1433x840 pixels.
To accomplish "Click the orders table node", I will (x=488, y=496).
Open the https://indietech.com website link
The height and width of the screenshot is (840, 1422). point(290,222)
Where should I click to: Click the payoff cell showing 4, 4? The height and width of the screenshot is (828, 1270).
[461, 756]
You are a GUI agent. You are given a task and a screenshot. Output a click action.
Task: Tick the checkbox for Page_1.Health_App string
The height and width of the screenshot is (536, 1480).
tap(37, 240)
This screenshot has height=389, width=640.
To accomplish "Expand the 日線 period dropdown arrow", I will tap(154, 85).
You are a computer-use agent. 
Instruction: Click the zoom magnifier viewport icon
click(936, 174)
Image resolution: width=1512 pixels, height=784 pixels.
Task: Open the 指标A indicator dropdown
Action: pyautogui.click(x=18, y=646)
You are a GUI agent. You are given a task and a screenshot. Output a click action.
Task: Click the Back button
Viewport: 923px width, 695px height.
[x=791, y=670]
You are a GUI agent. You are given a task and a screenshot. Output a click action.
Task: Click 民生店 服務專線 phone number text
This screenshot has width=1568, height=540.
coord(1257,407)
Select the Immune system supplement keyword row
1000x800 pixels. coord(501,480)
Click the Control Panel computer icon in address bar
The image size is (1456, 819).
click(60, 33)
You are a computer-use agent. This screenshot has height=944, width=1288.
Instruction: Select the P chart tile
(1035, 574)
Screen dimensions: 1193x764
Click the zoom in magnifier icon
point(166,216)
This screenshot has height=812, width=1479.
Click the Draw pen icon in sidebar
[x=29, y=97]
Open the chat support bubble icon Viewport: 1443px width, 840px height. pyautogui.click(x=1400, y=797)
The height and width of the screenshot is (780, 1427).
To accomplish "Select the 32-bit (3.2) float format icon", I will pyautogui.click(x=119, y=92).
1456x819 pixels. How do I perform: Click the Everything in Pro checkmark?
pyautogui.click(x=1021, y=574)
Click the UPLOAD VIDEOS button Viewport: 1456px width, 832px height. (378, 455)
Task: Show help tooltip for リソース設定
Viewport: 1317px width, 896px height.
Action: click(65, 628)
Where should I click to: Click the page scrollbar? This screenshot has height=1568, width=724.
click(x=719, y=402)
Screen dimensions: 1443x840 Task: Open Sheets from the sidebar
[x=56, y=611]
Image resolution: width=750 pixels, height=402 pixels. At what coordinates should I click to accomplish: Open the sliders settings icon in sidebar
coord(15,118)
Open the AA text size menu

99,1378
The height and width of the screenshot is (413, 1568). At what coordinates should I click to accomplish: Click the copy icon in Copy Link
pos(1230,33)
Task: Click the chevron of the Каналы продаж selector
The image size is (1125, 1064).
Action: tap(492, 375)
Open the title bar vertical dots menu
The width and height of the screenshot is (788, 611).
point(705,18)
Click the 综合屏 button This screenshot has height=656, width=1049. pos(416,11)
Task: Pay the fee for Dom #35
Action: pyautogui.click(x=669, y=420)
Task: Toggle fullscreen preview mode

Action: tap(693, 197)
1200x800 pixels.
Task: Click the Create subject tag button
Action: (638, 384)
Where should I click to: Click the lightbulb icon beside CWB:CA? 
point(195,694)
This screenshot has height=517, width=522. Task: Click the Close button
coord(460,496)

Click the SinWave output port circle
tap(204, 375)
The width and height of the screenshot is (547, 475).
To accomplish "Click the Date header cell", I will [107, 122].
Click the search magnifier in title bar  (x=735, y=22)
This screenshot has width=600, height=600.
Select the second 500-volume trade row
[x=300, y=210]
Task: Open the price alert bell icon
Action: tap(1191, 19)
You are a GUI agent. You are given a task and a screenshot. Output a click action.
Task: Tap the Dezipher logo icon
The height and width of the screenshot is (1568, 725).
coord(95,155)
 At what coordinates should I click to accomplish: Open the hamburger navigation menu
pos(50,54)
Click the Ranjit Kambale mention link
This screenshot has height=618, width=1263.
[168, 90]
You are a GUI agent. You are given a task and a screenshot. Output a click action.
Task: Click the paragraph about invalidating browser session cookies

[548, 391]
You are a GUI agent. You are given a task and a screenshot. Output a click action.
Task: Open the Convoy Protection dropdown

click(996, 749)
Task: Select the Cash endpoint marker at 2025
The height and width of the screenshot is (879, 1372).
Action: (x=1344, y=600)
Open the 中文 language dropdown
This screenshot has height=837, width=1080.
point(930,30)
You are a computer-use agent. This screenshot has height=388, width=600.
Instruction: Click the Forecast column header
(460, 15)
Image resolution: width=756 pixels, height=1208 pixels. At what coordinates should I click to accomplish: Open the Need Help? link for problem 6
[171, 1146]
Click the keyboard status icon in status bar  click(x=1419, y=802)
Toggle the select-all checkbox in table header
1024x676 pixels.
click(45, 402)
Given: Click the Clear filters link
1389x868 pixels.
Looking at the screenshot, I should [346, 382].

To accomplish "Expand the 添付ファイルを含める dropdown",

◇ ◇ ◇ ◇

(Written task)
Format all of the material above as a Markdown table with two columns, Row and Line. Number each line in order and leave out blank lines.

(Written reply)
| Row | Line |
|---|---|
| 1 | 1433x840 pixels. |
| 2 | To accomplish "Click the orders table node", I will (x=488, y=496). |
| 3 | Open the https://indietech.com website link |
| 4 | The height and width of the screenshot is (840, 1422). point(290,222) |
| 5 | Where should I click to: Click the payoff cell showing 4, 4? The height and width of the screenshot is (828, 1270). |
| 6 | [461, 756] |
| 7 | You are a GUI agent. You are given a task and a screenshot. Output a click action. |
| 8 | Task: Tick the checkbox for Page_1.Health_App string |
| 9 | The height and width of the screenshot is (536, 1480). |
| 10 | tap(37, 240) |
| 11 | This screenshot has height=389, width=640. |
| 12 | To accomplish "Expand the 日線 period dropdown arrow", I will tap(154, 85). |
| 13 | You are a computer-use agent.  |
| 14 | Instruction: Click the zoom magnifier viewport icon |
| 15 | click(936, 174) |
| 16 | Image resolution: width=1512 pixels, height=784 pixels. |
| 17 | Task: Open the 指标A indicator dropdown |
| 18 | Action: pyautogui.click(x=18, y=646) |
| 19 | You are a GUI agent. You are given a task and a screenshot. Output a click action. |
| 20 | Task: Click the Back button |
| 21 | Viewport: 923px width, 695px height. |
| 22 | [x=791, y=670] |
| 23 | You are a GUI agent. You are given a task and a screenshot. Output a click action. |
| 24 | Task: Click 民生店 服務專線 phone number text |
| 25 | This screenshot has width=1568, height=540. |
| 26 | coord(1257,407) |
| 27 | Select the Immune system supplement keyword row |
| 28 | 1000x800 pixels. coord(501,480) |
| 29 | Click the Control Panel computer icon in address bar |
| 30 | The image size is (1456, 819). |
| 31 | click(60, 33) |
| 32 | You are a computer-use agent. This screenshot has height=944, width=1288. |
| 33 | Instruction: Select the P chart tile |
| 34 | (1035, 574) |
| 35 | Screen dimensions: 1193x764 |
| 36 | Click the zoom in magnifier icon |
| 37 | point(166,216) |
| 38 | This screenshot has height=812, width=1479. |
| 39 | Click the Draw pen icon in sidebar |
| 40 | [x=29, y=97] |
| 41 | Open the chat support bubble icon Viewport: 1443px width, 840px height. pyautogui.click(x=1400, y=797) |
| 42 | The height and width of the screenshot is (780, 1427). |
| 43 | To accomplish "Select the 32-bit (3.2) float format icon", I will pyautogui.click(x=119, y=92). |
| 44 | 1456x819 pixels. How do I perform: Click the Everything in Pro checkmark? |
| 45 | pyautogui.click(x=1021, y=574) |
| 46 | Click the UPLOAD VIDEOS button Viewport: 1456px width, 832px height. (378, 455) |
| 47 | Task: Show help tooltip for リソース設定 |
| 48 | Viewport: 1317px width, 896px height. |
| 49 | Action: click(65, 628) |
| 50 | Where should I click to: Click the page scrollbar? This screenshot has height=1568, width=724. |
| 51 | click(x=719, y=402) |
| 52 | Screen dimensions: 1443x840 Task: Open Sheets from the sidebar |
| 53 | [x=56, y=611] |
| 54 | Image resolution: width=750 pixels, height=402 pixels. At what coordinates should I click to accomplish: Open the sliders settings icon in sidebar |
| 55 | coord(15,118) |
| 56 | Open the AA text size menu |
| 57 | 99,1378 |
| 58 | The height and width of the screenshot is (413, 1568). At what coordinates should I click to accomplish: Click the copy icon in Copy Link |
| 59 | pos(1230,33) |
| 60 | Task: Click the chevron of the Каналы продаж selector |
| 61 | The image size is (1125, 1064). |
| 62 | Action: tap(492, 375) |
| 63 | Open the title bar vertical dots menu |
| 64 | The width and height of the screenshot is (788, 611). |
| 65 | point(705,18) |
| 66 | Click the 综合屏 button This screenshot has height=656, width=1049. pos(416,11) |
| 67 | Task: Pay the fee for Dom #35 |
| 68 | Action: pyautogui.click(x=669, y=420) |
| 69 | Task: Toggle fullscreen preview mode |
| 70 | Action: tap(693, 197) |
| 71 | 1200x800 pixels. |
| 72 | Task: Click the Create subject tag button |
| 73 | Action: (638, 384) |
| 74 | Where should I click to: Click the lightbulb icon beside CWB:CA?  |
| 75 | point(195,694) |
| 76 | This screenshot has height=517, width=522. Task: Click the Close button |
| 77 | coord(460,496) |
| 78 | Click the SinWave output port circle |
| 79 | tap(204, 375) |
| 80 | The width and height of the screenshot is (547, 475). |
| 81 | To accomplish "Click the Date header cell", I will [107, 122]. |
| 82 | Click the search magnifier in title bar  (x=735, y=22) |
| 83 | This screenshot has width=600, height=600. |
| 84 | Select the second 500-volume trade row |
| 85 | [x=300, y=210] |
| 86 | Task: Open the price alert bell icon |
| 87 | Action: tap(1191, 19) |
| 88 | You are a GUI agent. You are given a task and a screenshot. Output a click action. |
| 89 | Task: Tap the Dezipher logo icon |
| 90 | The height and width of the screenshot is (1568, 725). |
| 91 | coord(95,155) |
| 92 |  At what coordinates should I click to accomplish: Open the hamburger navigation menu |
| 93 | pos(50,54) |
| 94 | Click the Ranjit Kambale mention link |
| 95 | This screenshot has height=618, width=1263. |
| 96 | [168, 90] |
| 97 | You are a GUI agent. You are given a task and a screenshot. Output a click action. |
| 98 | Task: Click the paragraph about invalidating browser session cookies |
| 99 | [548, 391] |
| 100 | You are a GUI agent. You are given a task and a screenshot. Output a click action. |
| 101 | Task: Open the Convoy Protection dropdown |
| 102 | click(996, 749) |
| 103 | Task: Select the Cash endpoint marker at 2025 |
| 104 | The height and width of the screenshot is (879, 1372). |
| 105 | Action: (x=1344, y=600) |
| 106 | Open the 中文 language dropdown |
| 107 | This screenshot has height=837, width=1080. |
| 108 | point(930,30) |
| 109 | You are a computer-use agent. This screenshot has height=388, width=600. |
| 110 | Instruction: Click the Forecast column header |
| 111 | (460, 15) |
| 112 | Image resolution: width=756 pixels, height=1208 pixels. At what coordinates should I click to accomplish: Open the Need Help? link for problem 6 |
| 113 | [171, 1146] |
| 114 | Click the keyboard status icon in status bar  click(x=1419, y=802) |
| 115 | Toggle the select-all checkbox in table header |
| 116 | 1024x676 pixels. |
| 117 | click(45, 402) |
| 118 | Given: Click the Clear filters link |
| 119 | 1389x868 pixels. |
| 120 | Looking at the screenshot, I should [346, 382]. |
| 121 | To accomplish "Expand the 添付ファイルを含める dropdown", |